Passage to read
One thing I noticed in your collection is you are light on orchestral works by both Ravel and Debussy. Now granted that Martinon set will cover both composers, but from my experience there are always other avenues to explore with both of these composers.

For Ravel: I would checkout Charles Dutoit and Pierre Boulez. You have the Martinon, which is excellent, but Dutoit and Boulez must also be considered. There is also a set on Chandos by Yan Pascal Tortelier that I would never part with that is excellent.

For Debussy: You must also check out Dutoit, Boulez, and Tortelier. In fact, I own a set on Decca that is excellent that contains all of Dutoit's Debussy work with the Montreal Symphony Orchestra and it's really amazing. For Boulez, get the "La Mer" and "Images For Orchestra, etc." both on Deutsche Grammophon and both are superlative.

I would also checkout Ravel's piano concertos. Now there are only two concertos as you probably already know, but I own several recordings of both and they are all very different from each other. I would first go with the Krystian Zimerman/Pierre Boulez/Cleveland Orchestra set on Deutsche Grammophon, then work my through the Argerich/Abbado/Berlin Philharmonic to the Pascal Roge/Charles Dutoit/Montreal Symphony. These are all outstanding performances that must be heard in my honest opinion.


----------



## Herzeleide (Feb 25, 2008)

Extracted data

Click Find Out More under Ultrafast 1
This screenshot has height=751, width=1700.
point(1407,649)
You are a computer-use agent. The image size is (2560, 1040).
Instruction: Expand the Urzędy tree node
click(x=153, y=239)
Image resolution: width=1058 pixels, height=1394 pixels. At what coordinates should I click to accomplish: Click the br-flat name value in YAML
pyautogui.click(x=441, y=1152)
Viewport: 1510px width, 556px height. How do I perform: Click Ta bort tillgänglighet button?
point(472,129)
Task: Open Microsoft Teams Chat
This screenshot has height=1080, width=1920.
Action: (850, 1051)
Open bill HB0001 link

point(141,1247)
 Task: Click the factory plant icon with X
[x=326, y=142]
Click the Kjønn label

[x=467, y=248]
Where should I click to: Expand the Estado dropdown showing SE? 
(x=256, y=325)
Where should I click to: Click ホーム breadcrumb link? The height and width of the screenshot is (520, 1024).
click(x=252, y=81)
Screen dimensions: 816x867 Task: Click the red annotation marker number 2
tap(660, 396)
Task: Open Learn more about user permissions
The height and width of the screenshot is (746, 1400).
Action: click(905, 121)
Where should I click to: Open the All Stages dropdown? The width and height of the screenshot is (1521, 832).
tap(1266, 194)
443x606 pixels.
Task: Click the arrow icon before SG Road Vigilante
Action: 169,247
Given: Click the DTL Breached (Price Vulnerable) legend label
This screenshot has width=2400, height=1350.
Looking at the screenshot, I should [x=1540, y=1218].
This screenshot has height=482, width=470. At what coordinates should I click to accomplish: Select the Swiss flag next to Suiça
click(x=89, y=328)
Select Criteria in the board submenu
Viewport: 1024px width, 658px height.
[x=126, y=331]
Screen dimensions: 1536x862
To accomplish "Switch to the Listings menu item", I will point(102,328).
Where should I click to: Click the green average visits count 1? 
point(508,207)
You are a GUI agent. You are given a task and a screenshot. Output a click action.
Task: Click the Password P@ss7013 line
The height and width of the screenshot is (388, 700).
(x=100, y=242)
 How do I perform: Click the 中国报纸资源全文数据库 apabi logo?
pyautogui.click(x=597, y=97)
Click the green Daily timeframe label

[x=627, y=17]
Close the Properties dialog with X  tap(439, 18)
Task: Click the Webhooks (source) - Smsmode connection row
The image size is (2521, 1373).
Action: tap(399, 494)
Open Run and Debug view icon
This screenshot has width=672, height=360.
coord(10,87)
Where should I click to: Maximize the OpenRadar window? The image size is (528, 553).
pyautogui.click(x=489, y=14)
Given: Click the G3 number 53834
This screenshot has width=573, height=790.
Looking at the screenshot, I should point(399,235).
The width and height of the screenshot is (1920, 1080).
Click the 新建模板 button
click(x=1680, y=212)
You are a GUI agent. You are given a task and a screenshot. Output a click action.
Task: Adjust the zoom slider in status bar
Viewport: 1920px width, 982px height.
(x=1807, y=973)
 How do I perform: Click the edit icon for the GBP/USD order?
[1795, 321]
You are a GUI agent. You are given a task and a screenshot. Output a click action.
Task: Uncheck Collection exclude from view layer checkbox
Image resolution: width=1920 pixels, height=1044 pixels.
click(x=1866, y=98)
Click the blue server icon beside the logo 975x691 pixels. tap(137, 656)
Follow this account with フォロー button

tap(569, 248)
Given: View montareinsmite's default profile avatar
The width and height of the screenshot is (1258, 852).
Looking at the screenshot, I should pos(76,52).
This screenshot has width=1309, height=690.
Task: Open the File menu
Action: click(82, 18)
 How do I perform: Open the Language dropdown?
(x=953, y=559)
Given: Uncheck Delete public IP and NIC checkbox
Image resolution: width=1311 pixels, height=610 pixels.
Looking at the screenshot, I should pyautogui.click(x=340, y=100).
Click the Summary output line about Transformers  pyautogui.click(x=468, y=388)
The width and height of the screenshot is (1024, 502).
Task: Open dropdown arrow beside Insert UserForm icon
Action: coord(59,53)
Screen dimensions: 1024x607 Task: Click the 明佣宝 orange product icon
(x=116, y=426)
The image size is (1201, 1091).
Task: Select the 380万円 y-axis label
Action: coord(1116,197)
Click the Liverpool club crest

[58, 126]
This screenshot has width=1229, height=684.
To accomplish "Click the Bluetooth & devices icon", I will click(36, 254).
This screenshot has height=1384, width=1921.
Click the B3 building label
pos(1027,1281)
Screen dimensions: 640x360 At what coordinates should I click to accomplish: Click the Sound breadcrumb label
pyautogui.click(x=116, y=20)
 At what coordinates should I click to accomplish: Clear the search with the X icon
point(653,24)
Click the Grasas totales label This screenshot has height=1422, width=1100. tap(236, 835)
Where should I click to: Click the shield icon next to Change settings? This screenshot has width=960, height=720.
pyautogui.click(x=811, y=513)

What to do
A - Translate this sentence from the forum post on Ravel and Debussy recordings into Spanish: "These are all outstanding performances that must be heard in my honest opinion."
B - In the forum post on Ravel and Debussy recordings, which label released the Ravel set by Yan Pascal Tortelier?

Correct answers
A - En mi sincera opinión, todas estas son interpretaciones sobresalientes que hay que escuchar.

B - Chandos